La guerra segna il tempo e il luogo dell'annichilimento di tutti diritti:
non solo dei fondamentali: la vita, la libertà, la sicurezza, ma anche, più
profondamente, del diritto di sapere, di difendersi, di autodeterminarsi.
Ma quando si parla di diritti negati in modo costante, sistematico e
globale, gli animali non umani non possono essere tralasciati.
La guerra rappresenta il campo dove agiscono strategie di violenza il cui
oggetto non ha confini di specie, e dove si assomma la sofferenza di
centinaia di migliaia di esseri incolpevoli.
Animali intossicati da gas venefici, irradiati con raggi Gamma, condizionati
con elettroshock, usati per provare ogni tipo di arma, che sia da fuoco,
chimica, batteriologica, atomica. E poi, le vittime umane predestinate.
Da una parte, il massacro sistematico degli animali, la negazione totale dei
loro diritti, la loro condizione di oggetto di una guerra permanente, fa da
specchio al perenne stato d'assedio del nostro spazio personale di libertà,
anche in apparenti momenti di pace: l'effettivo ed aperto abuso sugli
animali si svolge in armonia coi sotterranei movimenti che,
impercettibilmente, premono sugli individui, che, sottilmente, li
condizionano e direzionano.
Dall'altra parte, c'è lo sterminio di uomini e donne, nelle guerre
pubblicizzate e in quelle dimenticate: una sofferenza amplificata e
propagandata dai mass media quando serva a giustificare determinate scelte
politiche, taciuta e sotterrata negli altri casi. Negli ultimi anni, abbiamo
assistito alla costruzione, giustificazione e radicamento nell'opinione
pubblica di un concetto intrinsecamente contraddittorio: quello della guerra
umanitaria. L'esser riusciti a convincere i cittadini dei paesi occidentali
della possibilità che un intervento militare possa avere una prassi ed uno
scopo umanitari rappresenta il trionfo della manipolazione delle coscienze
da parte dei mass media, della distorsione di una polarità che, da un punto
di vista semantico, logico, razionale, non conosce conciliazione: la guerra
è l'opposto della pace, la violenza è l'opposto dell'aiuto, la distruzione è
l'opposto della cooperazione. Questa polarità "chiara e distinta" è stata
alterata e sostituita da una verità artefatta, che si fonda non sulla
razionalità ma sulla forza bruta della propaganda.

### MATERIALE RACCOLTO
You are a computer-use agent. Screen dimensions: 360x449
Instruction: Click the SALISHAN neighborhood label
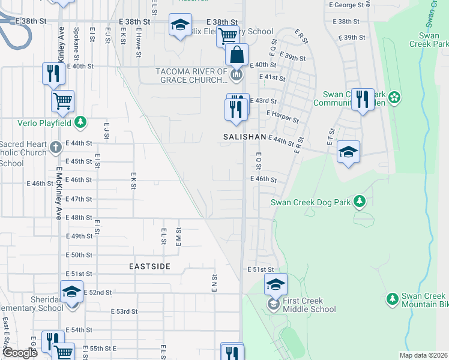[244, 137]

### CONSEGNA
Estrai dal testo sulla guerra e sui diritti negati il passo che comincia con "Animali intossicati da" e prosegue fino a "vittime umane predestinate.", incluso, copiandolo senza alcuna modifica.

### RISPOSTA AL COMPITO
Animali intossicati da gas venefici, irradiati con raggi Gamma, condizionati
con elettroshock, usati per provare ogni tipo di arma, che sia da fuoco,
chimica, batteriologica, atomica. E poi, le vittime umane predestinate.